• _Exercise objective_: Scan the records for "will". Show the matching lines.

(Extracted data entries)

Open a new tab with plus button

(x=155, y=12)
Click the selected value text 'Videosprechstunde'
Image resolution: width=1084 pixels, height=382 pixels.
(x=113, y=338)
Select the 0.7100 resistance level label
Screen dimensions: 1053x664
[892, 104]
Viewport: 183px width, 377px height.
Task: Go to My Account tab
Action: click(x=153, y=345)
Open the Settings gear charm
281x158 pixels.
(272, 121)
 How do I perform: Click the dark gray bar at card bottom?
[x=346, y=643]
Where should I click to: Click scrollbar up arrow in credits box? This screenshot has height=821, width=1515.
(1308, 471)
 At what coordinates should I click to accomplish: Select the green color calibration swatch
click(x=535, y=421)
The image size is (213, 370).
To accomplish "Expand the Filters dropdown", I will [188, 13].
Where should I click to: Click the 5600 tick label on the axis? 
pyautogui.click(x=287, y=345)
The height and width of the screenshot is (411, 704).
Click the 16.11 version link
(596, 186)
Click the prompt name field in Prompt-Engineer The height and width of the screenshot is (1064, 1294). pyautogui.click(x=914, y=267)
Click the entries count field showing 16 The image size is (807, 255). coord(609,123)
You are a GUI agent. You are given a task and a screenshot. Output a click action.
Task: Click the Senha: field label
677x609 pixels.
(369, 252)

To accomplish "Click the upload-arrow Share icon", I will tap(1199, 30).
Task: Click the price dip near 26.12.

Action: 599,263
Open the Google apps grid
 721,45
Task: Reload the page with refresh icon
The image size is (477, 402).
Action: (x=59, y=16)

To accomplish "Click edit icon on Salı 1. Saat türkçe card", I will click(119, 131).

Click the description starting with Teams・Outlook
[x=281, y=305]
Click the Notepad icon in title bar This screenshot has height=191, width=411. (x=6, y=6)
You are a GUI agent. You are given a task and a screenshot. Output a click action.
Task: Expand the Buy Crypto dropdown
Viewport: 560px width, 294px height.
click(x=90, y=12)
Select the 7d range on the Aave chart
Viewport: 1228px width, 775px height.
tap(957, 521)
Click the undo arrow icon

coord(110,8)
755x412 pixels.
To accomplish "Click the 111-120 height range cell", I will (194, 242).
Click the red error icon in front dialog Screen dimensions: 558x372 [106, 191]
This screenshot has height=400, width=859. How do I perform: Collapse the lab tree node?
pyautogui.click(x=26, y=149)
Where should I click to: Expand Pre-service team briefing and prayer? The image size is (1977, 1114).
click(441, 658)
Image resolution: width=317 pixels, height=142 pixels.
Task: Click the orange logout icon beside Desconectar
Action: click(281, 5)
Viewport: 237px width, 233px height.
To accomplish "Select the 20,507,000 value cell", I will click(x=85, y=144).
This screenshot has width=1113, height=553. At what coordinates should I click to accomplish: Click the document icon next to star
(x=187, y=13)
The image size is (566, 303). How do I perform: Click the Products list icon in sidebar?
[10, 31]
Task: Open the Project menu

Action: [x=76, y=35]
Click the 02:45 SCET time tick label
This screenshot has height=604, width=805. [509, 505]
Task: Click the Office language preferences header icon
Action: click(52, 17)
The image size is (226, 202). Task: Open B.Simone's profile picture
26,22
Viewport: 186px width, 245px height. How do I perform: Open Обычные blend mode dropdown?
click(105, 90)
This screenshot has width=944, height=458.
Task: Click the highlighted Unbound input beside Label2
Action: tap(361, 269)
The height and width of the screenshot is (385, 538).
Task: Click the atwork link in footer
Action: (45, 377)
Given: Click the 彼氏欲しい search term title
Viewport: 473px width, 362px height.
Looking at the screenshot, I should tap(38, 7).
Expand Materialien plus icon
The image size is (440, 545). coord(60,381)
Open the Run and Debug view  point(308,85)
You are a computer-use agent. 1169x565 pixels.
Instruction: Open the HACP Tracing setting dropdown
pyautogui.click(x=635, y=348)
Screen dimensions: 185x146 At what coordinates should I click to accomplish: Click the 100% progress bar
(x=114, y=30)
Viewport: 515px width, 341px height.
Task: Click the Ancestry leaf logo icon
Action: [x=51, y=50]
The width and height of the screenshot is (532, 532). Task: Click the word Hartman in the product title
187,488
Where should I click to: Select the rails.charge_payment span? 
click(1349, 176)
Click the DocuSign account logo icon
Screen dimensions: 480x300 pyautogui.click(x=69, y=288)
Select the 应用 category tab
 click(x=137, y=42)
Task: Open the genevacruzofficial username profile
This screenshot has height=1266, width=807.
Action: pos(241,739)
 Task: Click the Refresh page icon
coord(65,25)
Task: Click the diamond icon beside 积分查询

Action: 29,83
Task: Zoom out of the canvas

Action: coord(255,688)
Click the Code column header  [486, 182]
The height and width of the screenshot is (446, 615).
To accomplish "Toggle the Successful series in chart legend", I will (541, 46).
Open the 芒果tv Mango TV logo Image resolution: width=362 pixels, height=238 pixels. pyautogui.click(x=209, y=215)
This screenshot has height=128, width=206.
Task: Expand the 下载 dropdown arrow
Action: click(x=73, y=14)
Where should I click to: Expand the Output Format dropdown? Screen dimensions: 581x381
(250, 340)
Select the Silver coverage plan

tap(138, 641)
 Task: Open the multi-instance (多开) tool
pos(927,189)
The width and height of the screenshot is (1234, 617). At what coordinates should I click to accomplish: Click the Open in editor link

• _Task result_:
To accomplish "Expand the Filters dropdown", I will [188, 13].
To accomplish "Click the upload-arrow Share icon", I will tap(1199, 30).
To accomplish "Click edit icon on Salı 1. Saat türkçe card", I will click(119, 131).
To accomplish "Click the 111-120 height range cell", I will (194, 242).
To accomplish "Select the 20,507,000 value cell", I will click(x=85, y=144).
To accomplish "Toggle the Successful series in chart legend", I will (541, 46).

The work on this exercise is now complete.